(Records for this task begins)
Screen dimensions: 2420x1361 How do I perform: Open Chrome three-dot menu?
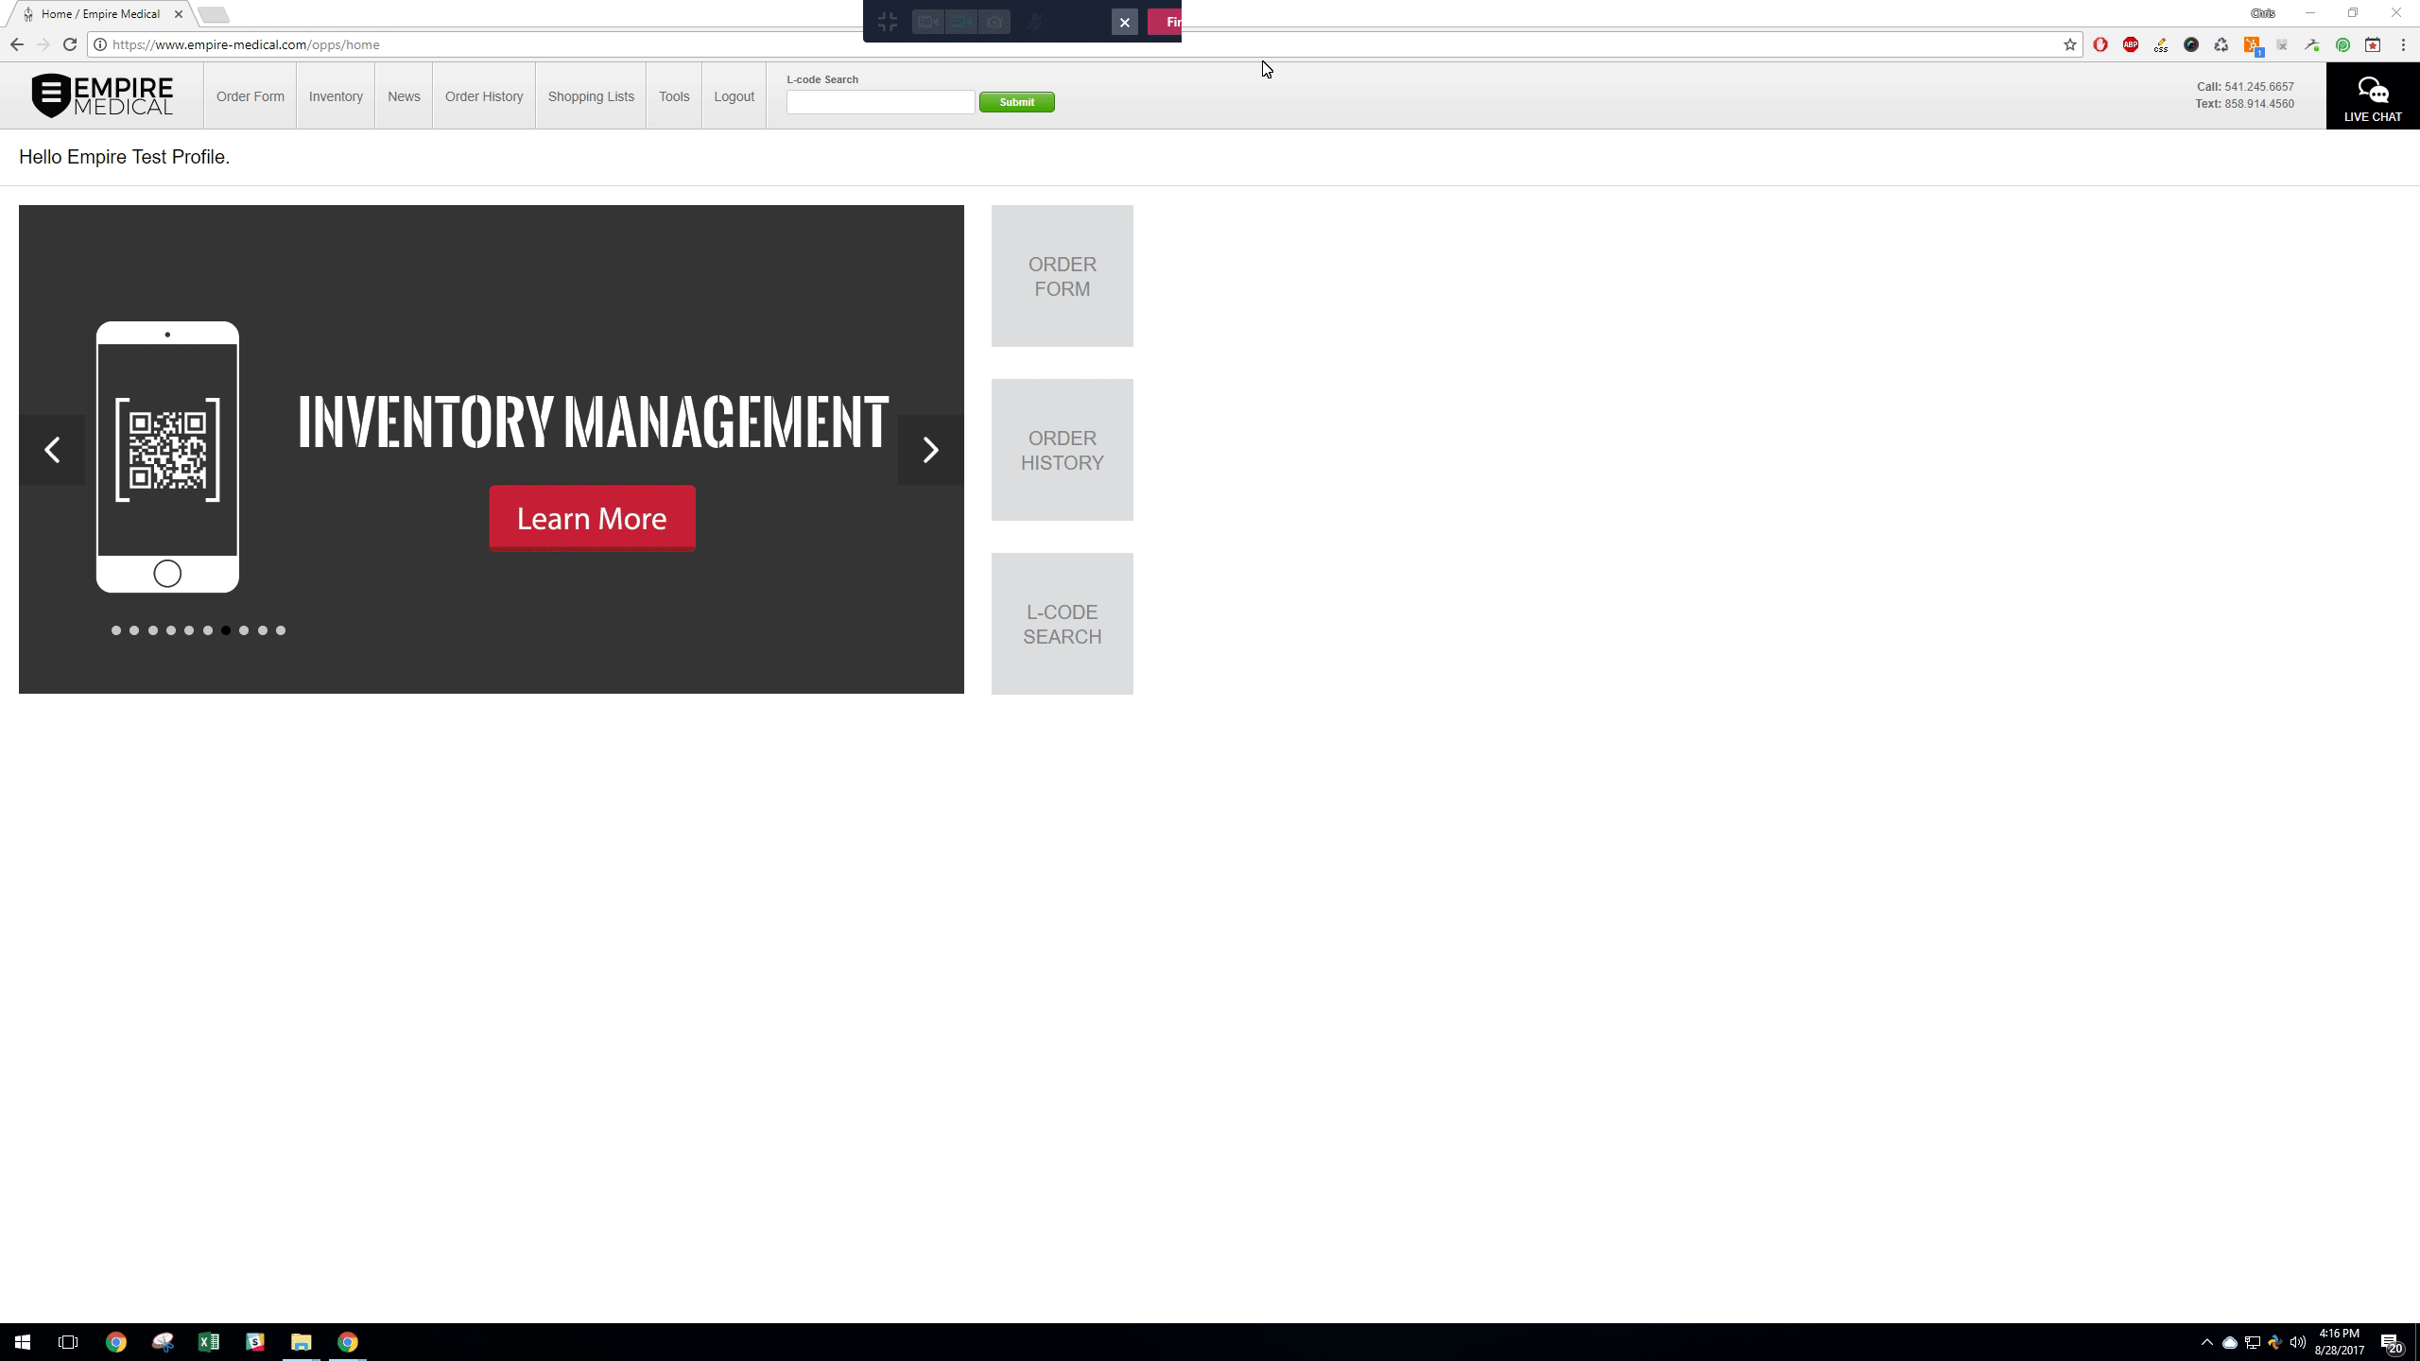click(x=2403, y=44)
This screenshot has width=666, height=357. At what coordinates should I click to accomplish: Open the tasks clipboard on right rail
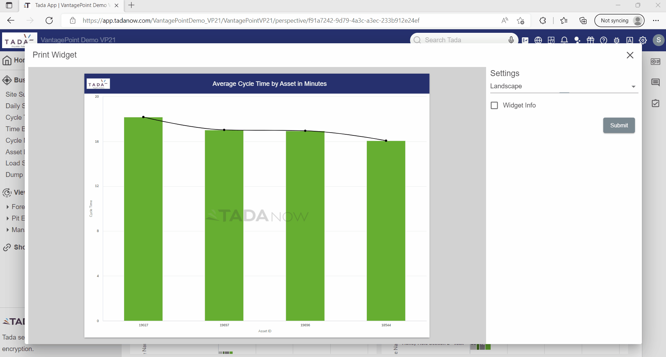click(x=656, y=103)
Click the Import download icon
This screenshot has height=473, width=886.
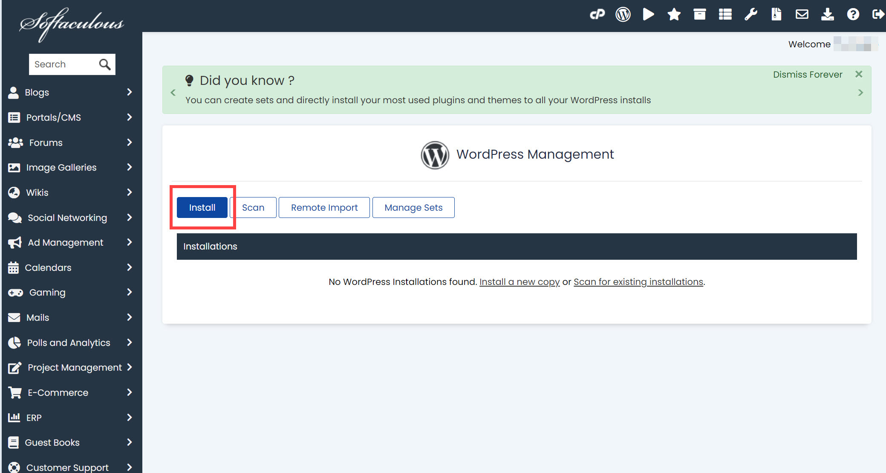click(827, 14)
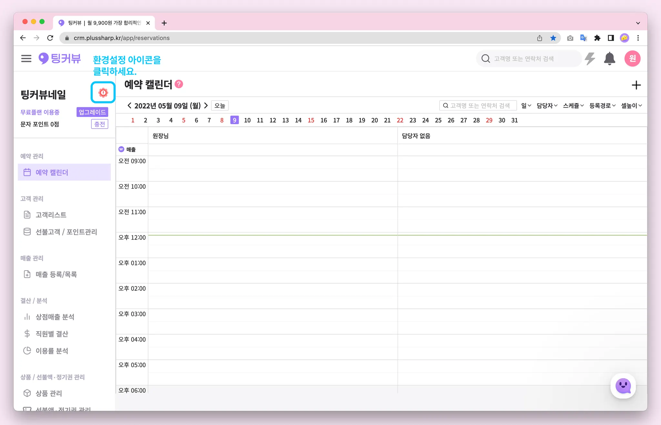Expand the 일 view dropdown
The width and height of the screenshot is (661, 425).
tap(526, 106)
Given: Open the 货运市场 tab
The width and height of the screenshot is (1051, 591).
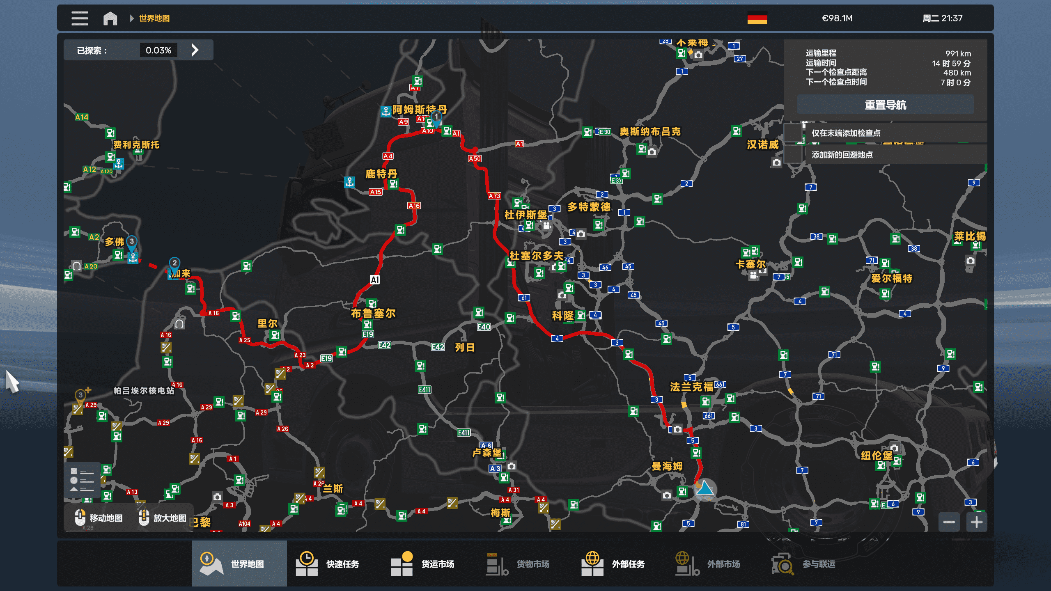Looking at the screenshot, I should [x=423, y=564].
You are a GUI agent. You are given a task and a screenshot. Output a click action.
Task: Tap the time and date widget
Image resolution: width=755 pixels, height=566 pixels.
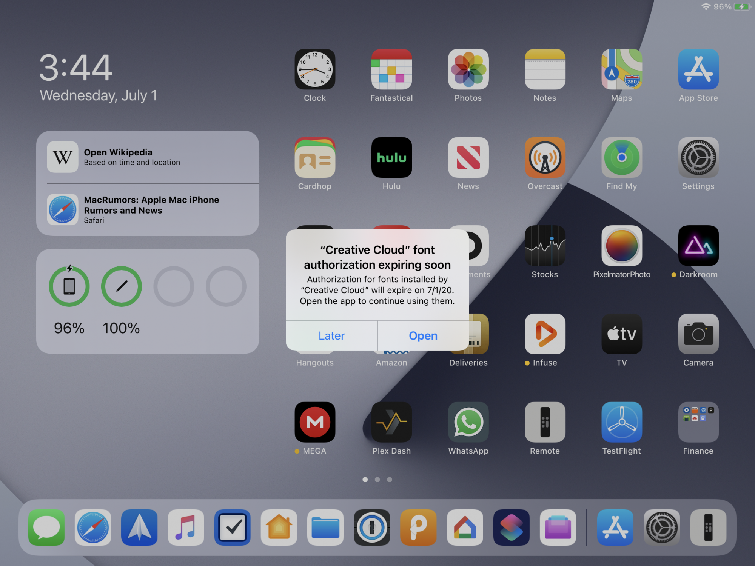(x=98, y=77)
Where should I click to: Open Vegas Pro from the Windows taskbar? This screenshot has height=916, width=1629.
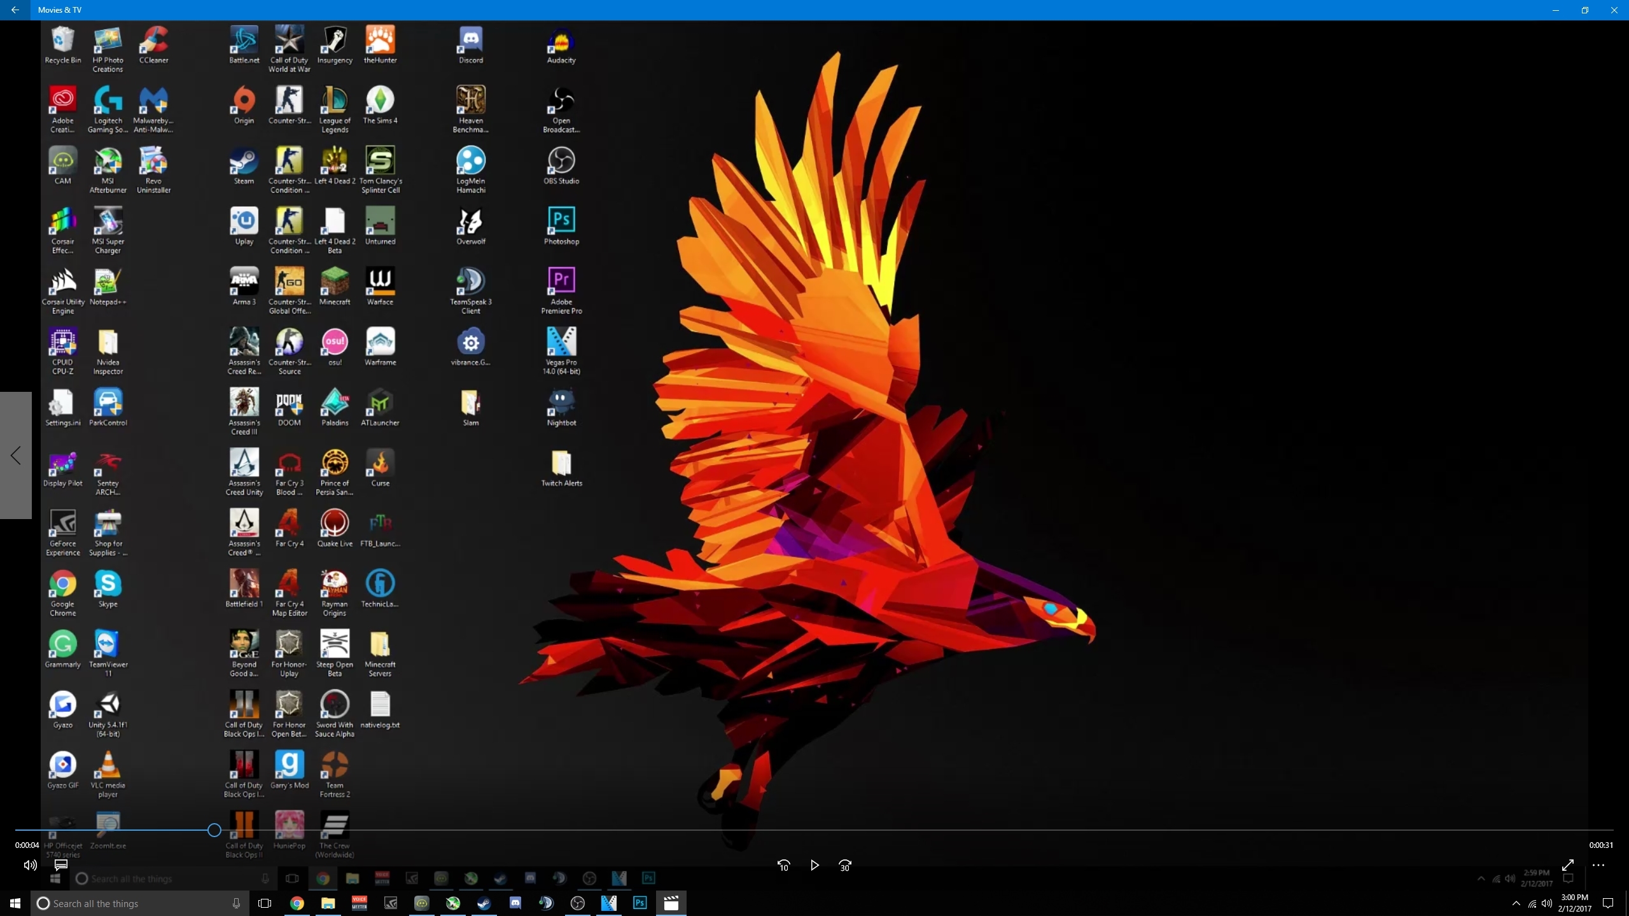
(Records for this task ends)
• Task details: Please transcribe, with no additions, the lines starting at the one that contains "Click the Import download icon" and running through the last line of the entries, inclusive. Leave the pictures out.

• Response to the task:
Click the Import download icon
This screenshot has height=473, width=886.
click(827, 14)
Expand the 일 view dropdown
The width and height of the screenshot is (661, 425).
tap(526, 106)
Given: Open the 货运市场 tab
The width and height of the screenshot is (1051, 591).
Looking at the screenshot, I should [x=423, y=564].
You are a GUI agent. You are given a task and a screenshot. Output a click action.
Task: Tap the time and date widget
Image resolution: width=755 pixels, height=566 pixels.
(x=98, y=77)
Where should I click to: Open Vegas Pro from the Windows taskbar? This screenshot has height=916, width=1629.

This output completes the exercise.